Strengthening exercises focused on the rotator cuff, scapular stabilizers, and the deltoid will help to improve your strength and your range of motion.

Capsular restrictions are the other factor that can lead to motion loss. This is common after surgery, but also after injury. Capsular restrictions may be in the form of excessive scar formation, or in adhesions between the different layers of tissues in the shoulder. Frozen shoulder is a common injury involving capsular restrictions.

Stick Range of Motion Exercise

Shoulder rehab exercises to improve range of motion should include passive activities, assisted exercises, and strengthening.

Range of motion exercises may be performed by your ATC or PT, or they may have you doing exercises on your own, like stick range of motion. Wall walks, and towel slides are other common exercises.


Every good shoulder rehab program involves strengthening of the shoulder musculature. The shoulder is a very complex joint. It relies heavily on the muscles, especially the roator cuff and scapular stabilizers in order to function properly and remain stable.

All of these muscles must be strong enough to do their specific job. If they are not, you will have compensations, leading to pain or other problems.

Shoulder rehab exercises should focus on strengthening all four of the rotator cuff muscles, the scapular stabilizers, as well as the core and lower back muscles.


Thoracic Mobility Stretch
Mobility is looked at in a different light than range of motion when talking about shoulder the shoulder. Mobility restrictions in the thoracic spine and the scapula will directly affect shoulder function, and your range of motion.

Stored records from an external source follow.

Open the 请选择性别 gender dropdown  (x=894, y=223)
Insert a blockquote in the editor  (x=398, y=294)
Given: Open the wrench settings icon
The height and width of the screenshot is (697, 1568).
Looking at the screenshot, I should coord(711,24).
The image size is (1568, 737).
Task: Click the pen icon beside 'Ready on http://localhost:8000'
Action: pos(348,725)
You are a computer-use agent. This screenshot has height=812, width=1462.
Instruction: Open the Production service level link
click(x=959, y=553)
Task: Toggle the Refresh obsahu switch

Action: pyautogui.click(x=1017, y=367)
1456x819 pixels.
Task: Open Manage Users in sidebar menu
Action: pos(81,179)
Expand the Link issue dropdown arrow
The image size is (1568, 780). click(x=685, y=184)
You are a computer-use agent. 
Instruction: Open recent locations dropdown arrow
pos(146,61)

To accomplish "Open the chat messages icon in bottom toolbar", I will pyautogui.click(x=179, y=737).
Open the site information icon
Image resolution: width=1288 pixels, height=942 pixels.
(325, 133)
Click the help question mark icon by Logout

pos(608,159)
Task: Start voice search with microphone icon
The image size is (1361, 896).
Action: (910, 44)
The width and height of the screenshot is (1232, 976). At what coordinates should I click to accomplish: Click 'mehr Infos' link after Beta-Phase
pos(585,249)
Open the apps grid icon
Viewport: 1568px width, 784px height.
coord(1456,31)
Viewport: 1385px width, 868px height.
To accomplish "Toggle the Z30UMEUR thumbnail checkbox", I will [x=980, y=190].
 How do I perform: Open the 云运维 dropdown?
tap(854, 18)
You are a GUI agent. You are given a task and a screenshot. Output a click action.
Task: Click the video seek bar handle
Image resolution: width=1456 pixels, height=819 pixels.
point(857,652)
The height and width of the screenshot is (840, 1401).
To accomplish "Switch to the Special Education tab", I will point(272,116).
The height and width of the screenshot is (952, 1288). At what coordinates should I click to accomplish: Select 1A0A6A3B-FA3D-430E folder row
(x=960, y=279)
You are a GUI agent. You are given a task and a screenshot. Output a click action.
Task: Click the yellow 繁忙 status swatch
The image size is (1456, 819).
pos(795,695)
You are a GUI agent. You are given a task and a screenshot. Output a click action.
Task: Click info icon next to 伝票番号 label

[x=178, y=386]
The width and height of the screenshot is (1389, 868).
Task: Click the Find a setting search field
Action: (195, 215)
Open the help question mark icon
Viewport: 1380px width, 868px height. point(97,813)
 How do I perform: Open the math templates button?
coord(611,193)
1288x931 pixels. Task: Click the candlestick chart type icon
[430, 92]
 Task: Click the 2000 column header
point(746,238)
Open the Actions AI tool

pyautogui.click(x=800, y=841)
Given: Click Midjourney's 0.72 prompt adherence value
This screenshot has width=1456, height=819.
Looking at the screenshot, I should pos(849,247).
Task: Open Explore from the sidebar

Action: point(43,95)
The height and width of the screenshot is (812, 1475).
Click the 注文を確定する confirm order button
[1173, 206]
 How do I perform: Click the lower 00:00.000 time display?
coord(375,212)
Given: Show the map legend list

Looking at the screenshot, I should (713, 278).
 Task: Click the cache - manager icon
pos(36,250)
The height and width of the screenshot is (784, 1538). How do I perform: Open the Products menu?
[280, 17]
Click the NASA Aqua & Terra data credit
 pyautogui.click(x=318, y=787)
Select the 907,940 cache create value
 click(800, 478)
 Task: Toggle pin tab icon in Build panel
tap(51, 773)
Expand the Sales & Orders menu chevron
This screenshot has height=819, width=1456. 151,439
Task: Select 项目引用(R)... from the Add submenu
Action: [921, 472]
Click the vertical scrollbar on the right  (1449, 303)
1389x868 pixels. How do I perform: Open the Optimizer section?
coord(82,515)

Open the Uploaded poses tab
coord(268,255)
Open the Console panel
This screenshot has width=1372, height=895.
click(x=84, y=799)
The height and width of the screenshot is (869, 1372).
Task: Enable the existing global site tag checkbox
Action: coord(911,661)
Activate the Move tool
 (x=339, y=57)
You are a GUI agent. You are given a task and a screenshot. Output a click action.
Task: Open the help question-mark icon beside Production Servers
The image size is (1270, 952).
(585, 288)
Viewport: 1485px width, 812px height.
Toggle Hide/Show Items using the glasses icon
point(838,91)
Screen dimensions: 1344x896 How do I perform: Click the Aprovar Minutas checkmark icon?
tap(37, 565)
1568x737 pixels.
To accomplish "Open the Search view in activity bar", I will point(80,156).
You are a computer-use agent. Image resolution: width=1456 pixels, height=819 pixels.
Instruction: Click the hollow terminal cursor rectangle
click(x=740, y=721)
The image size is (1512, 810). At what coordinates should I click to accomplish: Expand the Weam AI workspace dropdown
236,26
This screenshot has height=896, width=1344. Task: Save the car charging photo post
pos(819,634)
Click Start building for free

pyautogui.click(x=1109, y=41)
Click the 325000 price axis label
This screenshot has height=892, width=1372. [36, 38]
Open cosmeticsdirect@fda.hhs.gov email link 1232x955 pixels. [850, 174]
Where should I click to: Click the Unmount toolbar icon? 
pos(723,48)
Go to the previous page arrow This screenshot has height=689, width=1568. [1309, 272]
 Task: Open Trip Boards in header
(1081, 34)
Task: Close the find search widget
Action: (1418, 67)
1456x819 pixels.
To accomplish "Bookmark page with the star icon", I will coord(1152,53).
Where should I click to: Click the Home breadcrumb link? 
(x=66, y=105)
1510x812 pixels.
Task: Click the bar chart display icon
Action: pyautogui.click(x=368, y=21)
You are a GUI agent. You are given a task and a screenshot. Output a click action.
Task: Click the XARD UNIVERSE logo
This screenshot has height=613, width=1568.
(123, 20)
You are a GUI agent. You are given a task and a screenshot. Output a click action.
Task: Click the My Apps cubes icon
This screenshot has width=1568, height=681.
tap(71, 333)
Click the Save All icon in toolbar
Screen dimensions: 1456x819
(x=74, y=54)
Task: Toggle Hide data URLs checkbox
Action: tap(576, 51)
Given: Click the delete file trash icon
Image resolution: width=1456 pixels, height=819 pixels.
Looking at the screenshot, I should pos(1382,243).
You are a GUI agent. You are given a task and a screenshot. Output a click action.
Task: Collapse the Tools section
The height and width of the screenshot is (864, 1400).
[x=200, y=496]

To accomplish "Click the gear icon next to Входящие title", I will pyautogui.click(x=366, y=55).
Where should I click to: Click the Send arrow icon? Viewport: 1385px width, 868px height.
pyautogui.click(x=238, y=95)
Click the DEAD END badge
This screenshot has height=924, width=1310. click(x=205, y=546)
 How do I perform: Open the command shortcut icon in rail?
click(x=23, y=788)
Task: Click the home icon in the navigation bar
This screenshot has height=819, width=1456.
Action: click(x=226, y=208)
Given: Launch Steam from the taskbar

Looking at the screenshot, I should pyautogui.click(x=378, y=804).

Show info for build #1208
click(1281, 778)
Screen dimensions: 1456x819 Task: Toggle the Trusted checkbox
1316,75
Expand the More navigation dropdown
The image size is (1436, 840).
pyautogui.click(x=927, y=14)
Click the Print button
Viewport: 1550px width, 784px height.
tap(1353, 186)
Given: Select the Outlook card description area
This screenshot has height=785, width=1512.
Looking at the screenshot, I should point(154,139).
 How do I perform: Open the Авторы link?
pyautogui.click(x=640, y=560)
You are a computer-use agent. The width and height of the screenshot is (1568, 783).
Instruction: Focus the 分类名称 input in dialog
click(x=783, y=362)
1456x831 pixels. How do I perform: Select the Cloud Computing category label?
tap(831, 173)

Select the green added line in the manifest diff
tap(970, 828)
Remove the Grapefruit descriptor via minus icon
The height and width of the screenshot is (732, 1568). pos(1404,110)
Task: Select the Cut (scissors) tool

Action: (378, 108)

Without proper thoracic extension and rotation, as well as scapular retraction and protraction, you cannot effectively use your shoulder.

Your shoulder rehab program should involve some type of activities to improve your thoracic and scapular mobility, as well as your actual shoulder range of motion.


Proprioception in the shoulder is extremely important. It is what allows the rotator cuff muscles and the scapular stabilizers to work together efficiently. Remember, proprioception is the communication between the muscles and the joints, and what allows you to be aware of your body position and movement.


Shoulder rehab programs must incorporate all of the above areas in order to be successful. Make sure that you are covering all of these areas in your program to get the best overall result.